Input records:
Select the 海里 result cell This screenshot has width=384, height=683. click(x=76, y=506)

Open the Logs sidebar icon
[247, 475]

==

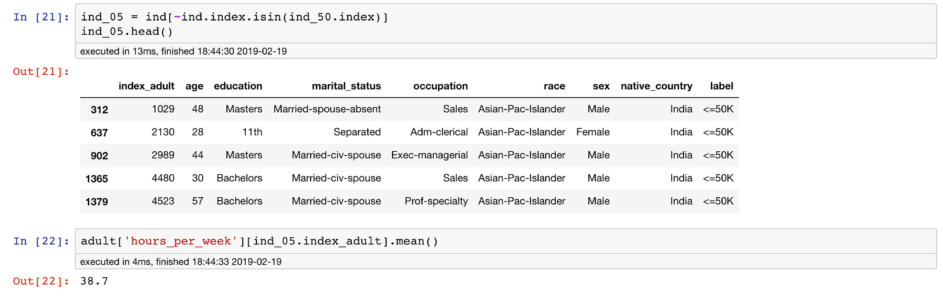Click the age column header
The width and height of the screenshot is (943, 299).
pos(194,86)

Work required:
Copy out the entries word for word, from the line that contains "Click the age column header" through the line that contains "pos(194,86)", and leave the pictures out.

Answer to this task:
Click the age column header
The width and height of the screenshot is (943, 299).
pos(194,86)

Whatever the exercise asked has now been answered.